Vaca Narvaja: A China tem uma estratégia muito clara do que quer para a América Latina. Por exemplo, a China tem o que é chamado de ‘Livro Branco para as Relações com a América Latina’, escrito em 2008, atualizado em 2016 e atualizado novamente em 2025. Recomendo a leitura desse documento porque é o que a China projeta para a relação com a região e, claro, incorpora os mecanismos da Celac (Comunidade de Estados Latino-Americanos e Caribenhos) e os diálogos com o Mercosul. O tema que temos com o Mercosul é que há um país, o Paraguai, que ainda não reconhece a República Popular da China.

  • Oficialmente, o Paraguai tem relação diplomática com Taiwan e não com a China.

Vaca Narvaja: É o único no Cone Sul, e ele faz parte do Mercosul. Mas, apesar disso, a China tem diálogo com o Mercosul. Também acho importante que nós mesmos, como bloco e como região, saibamos o que queremos da relação com a China. É importante porque a China é o centro da manufatura mundial e também tecnológica. E, se não tivermos uma estratégia comum, no Mercosul e até em toda a América do Sul, em toda a América Latina, ficaríamos, como dizia o economista Raúl Prebisch (intelectual da Cepal que faleceu em 1986), em uma relação de centro e periferia. Muitos analistas falam da China como um Estado continental pelo tamanho e pela população que possui. Então, acho importante discutir nosso próprio livro branco sobre o que nós queremos com a China. Nosso encontro de sinólogos, que este ano será no Peru, é justamente para discutir esse diálogo com a China e organizar um caminho próprio. Organizar nosso próprio livro branco.

  • Mas hoje vemos o conflito entre os presidentes dos maiores sócios do Mercosul.
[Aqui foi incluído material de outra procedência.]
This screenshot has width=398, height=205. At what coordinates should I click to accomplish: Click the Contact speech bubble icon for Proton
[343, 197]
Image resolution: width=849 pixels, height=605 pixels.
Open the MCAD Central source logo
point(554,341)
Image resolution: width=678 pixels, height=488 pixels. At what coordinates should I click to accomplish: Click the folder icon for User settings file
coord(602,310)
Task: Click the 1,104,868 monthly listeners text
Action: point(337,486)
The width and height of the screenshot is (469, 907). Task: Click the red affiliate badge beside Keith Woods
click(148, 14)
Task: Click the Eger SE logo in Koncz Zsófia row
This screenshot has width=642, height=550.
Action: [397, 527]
Vaca Narvaja: Em relação ao Mercosul, acho que, neste momento de tensão mundial e de reconfiguração, no qual os Estados Unidos fizeram uma espécie de atualização da Doutrina Monroe… No documento da Segurança Estratégica Nacional, que o governo Trump promulgou, fala-se do Hemisfério Ocidental – quer dizer, América Latina e Caribe – como a área de influência deles. Trata-se de uma interferência sem precedentes.

A Doutrina Monroe agora chamada de Donroe, por Donald Trump

Vaca Narvaja: A Doutrina Monroe dizia: América para os norte-americanos. Pela primeira vez, neste documento do governo Trump, mas que vai além do governo Trump porque é uma política de Estado norte-americana, fala-se em expulsar a China e a Rússia da região. E Trump começou este segundo mandato aplicando tarifas enormes contra as exportações do Brasil, um país com o qual tem complementaridade econômica. Os EUA têm superávit comercial na relação com o Brasil e, ainda assim, aplicam tarifas… E os EUA também ampliaram tarifas contra a Índia, aliado estratégico do país, e contra a África do Sul…

  • BRICS

Vaca Narvaja: Ou seja, há um claro ataque aos países do BRICS porque esses países começaram a planejar negociar em suas próprias moedas. E acho que, nesta etapa de Trump, há um ataque para que o dólar não perca essa hegemonia de moeda de troca internacional. E acredito que essa é a verdadeira disputa desta etapa. E vemos, agora, quando ocorreram novas sanções contra o Brasil, que fica claro também seu ataque ao Pix, que é um instrumento muito positivo. Estamos diante, então, da defesa dos EUA às empresas norte-americanas.

  • No caso da Argentina…

Vaca Narvaja: A decisão de Milei de sair do BRICS ignora a importância também da Índia e o que é hoje o centro mundial, que está na Ásia. A verdade é que, na Argentina, nós temos um presidente que decidiu subordinar o país a outro Estado. Quer dizer, os Estados Unidos. Ele (Milei) abraçou todas as políticas que os EUA propõem, e isto é uma relação inédita na política argentina. A Argentina vinha adotando políticas ligadas às Nações Unidas, em direitos humanos, em política ambiental… Os presidentes mudavam, mas a Argentina mantinha uma política de Estado, como a que existe a partir do Itamaraty. Em muitas situações, Milei diz que é contra o Estado, mas, em suas decisões, acaba ajudando o Estado dos Estados Unidos. E, ao mesmo tempo, Milei acabou renovando com a China o acordo (acordo financeiro, chamado swap). Ou seja, Milei disse que vai dolarizar a Argentina, avançando nessa perda de soberania, mas abraça um mecanismo que é o que a China usa para internacionalizar sua moeda. É uma contradição de Milei. E o swap representa quase 20 bilhões de dólares. Então, Milei acaba sendo salvo pela China, que tem um Estado comunista, e pelos Estados Unidos, capitalista. Para mim, é uma total perda de soberania.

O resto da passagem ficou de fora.